Working data below:

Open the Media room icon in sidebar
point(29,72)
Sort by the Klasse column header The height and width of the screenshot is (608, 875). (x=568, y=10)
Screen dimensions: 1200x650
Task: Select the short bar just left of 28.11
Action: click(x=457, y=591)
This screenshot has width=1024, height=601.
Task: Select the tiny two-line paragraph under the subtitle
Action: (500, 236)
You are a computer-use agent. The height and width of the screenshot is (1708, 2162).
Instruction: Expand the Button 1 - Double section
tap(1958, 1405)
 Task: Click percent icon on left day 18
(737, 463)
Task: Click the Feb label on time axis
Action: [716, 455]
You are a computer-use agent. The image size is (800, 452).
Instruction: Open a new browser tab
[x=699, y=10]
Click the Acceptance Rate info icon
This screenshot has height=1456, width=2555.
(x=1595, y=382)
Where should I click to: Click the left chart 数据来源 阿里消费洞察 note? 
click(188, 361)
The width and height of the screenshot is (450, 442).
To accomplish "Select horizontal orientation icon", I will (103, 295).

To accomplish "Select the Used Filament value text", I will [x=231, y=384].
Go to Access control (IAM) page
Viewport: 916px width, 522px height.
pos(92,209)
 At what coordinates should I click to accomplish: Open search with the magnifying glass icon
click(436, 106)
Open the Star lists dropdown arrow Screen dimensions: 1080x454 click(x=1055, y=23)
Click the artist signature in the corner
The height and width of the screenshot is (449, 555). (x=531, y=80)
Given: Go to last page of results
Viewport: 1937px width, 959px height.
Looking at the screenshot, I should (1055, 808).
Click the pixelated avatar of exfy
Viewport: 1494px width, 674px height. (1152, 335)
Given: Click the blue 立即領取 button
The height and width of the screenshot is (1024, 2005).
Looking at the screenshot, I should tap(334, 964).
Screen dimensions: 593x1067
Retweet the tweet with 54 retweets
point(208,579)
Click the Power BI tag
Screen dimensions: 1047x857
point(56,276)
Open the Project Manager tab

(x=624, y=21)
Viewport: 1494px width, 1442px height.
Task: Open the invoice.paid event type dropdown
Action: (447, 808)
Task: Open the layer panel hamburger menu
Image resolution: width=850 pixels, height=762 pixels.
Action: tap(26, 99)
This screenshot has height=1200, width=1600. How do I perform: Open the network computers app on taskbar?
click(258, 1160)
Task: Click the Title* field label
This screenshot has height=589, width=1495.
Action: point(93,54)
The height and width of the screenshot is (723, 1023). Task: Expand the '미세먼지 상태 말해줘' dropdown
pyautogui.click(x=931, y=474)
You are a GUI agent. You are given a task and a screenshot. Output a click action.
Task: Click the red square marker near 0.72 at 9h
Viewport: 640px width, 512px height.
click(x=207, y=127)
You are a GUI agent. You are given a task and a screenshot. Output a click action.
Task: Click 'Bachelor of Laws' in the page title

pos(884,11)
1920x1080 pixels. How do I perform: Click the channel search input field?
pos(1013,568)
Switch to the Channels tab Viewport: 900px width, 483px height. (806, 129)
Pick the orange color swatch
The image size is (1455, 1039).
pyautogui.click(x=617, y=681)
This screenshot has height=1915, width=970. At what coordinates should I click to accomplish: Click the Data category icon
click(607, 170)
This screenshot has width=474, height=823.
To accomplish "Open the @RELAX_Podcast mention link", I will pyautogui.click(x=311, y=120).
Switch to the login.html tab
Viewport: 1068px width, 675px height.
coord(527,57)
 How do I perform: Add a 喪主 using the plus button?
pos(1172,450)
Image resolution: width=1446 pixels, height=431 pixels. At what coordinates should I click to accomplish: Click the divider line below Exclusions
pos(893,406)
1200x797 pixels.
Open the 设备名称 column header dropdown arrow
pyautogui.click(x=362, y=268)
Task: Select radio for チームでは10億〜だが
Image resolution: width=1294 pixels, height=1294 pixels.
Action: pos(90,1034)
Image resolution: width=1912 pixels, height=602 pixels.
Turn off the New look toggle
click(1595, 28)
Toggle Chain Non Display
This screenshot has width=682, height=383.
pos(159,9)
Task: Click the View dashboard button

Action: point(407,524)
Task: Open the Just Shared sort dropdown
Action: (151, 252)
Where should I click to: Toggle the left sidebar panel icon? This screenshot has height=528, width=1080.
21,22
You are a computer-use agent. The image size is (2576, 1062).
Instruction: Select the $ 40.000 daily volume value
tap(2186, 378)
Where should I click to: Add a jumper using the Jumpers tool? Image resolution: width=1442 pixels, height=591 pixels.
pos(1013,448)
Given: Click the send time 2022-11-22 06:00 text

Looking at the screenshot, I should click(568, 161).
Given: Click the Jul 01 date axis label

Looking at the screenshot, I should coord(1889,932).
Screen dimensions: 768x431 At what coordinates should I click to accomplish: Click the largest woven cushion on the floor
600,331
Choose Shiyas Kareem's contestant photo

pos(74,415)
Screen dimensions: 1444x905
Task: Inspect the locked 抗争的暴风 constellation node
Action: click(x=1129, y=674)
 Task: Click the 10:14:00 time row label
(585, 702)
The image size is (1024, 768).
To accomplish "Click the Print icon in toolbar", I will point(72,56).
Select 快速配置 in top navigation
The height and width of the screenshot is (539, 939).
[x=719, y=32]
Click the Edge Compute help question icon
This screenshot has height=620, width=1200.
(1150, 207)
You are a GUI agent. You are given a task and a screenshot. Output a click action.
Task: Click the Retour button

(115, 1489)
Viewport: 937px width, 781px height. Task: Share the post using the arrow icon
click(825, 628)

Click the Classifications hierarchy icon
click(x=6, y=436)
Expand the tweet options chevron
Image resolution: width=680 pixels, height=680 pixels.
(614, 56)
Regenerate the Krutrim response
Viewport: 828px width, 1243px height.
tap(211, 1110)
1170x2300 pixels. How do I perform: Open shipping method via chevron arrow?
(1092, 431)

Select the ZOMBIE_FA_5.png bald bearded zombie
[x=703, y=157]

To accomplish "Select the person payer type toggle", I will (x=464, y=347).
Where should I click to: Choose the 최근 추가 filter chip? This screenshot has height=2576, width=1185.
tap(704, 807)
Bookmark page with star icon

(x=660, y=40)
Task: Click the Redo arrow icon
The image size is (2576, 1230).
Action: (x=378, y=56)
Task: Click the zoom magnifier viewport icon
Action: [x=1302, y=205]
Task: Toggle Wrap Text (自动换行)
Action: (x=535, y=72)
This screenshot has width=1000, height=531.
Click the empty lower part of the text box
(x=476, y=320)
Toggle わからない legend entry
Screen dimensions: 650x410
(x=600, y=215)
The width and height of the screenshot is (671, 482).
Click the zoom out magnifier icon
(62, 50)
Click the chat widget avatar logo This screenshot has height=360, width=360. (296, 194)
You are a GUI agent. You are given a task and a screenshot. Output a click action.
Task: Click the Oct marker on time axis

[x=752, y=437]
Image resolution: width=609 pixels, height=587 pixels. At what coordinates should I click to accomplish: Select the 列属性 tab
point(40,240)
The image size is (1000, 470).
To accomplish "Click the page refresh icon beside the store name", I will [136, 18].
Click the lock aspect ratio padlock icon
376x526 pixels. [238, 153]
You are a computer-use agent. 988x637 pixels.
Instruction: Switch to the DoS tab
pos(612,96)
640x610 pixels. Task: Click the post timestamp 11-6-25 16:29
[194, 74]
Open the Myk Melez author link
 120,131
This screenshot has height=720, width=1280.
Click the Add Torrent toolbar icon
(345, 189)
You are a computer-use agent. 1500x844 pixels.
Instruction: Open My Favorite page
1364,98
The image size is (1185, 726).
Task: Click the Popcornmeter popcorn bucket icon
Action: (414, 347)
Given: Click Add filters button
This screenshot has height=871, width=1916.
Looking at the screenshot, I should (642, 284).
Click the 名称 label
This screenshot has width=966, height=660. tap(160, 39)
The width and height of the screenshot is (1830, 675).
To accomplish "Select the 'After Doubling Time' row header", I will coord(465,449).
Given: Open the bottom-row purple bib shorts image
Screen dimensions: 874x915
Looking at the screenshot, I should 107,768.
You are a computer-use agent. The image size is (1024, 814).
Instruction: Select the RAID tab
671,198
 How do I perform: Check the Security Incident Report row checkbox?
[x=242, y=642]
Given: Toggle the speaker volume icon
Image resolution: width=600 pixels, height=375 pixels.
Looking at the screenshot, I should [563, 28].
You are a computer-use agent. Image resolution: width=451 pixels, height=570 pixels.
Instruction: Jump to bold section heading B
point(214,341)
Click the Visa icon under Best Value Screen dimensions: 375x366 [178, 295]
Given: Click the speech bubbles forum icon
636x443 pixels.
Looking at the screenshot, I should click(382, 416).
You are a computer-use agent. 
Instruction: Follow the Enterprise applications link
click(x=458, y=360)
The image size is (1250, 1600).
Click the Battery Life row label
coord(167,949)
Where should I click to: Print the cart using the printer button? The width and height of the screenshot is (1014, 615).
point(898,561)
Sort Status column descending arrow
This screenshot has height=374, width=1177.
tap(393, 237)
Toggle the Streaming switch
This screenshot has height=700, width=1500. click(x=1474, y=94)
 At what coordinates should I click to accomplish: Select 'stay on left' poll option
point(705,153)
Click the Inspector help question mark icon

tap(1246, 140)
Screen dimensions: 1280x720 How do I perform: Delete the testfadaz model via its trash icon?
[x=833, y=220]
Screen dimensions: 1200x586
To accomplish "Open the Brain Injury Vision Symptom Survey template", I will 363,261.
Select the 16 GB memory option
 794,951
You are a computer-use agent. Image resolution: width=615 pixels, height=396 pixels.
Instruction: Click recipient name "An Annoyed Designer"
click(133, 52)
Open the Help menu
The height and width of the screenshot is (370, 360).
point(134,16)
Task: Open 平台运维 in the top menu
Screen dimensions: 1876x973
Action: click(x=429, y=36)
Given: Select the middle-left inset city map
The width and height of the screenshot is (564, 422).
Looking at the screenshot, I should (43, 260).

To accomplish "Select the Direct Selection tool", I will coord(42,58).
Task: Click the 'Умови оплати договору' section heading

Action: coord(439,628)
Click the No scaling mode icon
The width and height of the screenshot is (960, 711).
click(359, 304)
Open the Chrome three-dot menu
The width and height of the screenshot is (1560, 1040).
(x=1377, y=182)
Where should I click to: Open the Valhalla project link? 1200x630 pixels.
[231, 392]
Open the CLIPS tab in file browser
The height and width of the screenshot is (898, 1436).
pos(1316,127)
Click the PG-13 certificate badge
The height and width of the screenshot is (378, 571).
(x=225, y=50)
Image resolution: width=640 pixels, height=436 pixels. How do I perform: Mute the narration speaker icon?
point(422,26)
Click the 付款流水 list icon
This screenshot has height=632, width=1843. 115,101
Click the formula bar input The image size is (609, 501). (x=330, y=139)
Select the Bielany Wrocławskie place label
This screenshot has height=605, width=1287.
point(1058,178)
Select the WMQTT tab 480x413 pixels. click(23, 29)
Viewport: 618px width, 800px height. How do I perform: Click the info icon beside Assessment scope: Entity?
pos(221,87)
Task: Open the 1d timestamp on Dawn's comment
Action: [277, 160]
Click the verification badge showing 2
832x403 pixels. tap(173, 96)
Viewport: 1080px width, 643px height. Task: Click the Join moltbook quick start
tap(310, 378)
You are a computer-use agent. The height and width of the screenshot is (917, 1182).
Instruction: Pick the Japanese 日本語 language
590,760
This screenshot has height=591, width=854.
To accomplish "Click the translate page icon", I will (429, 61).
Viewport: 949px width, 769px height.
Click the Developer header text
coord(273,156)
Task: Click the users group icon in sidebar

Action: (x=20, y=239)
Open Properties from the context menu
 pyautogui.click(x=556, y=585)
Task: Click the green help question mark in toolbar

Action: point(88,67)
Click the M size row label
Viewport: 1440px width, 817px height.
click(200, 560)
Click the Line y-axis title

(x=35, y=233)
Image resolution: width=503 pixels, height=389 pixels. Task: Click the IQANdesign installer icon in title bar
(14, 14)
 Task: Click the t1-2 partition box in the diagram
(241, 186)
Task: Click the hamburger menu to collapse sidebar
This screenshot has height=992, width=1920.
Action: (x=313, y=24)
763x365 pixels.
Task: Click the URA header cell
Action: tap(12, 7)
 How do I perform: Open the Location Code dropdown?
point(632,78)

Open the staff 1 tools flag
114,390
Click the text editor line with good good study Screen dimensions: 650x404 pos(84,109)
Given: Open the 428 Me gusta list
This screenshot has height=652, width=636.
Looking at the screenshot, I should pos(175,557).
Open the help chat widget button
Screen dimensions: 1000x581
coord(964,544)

End of Working data.

▶ _Task description_
Copy each line in the data that holds the word "widget".

▶ _Result_
Click the chat widget avatar logo This screenshot has height=360, width=360. (296, 194)
Open the help chat widget button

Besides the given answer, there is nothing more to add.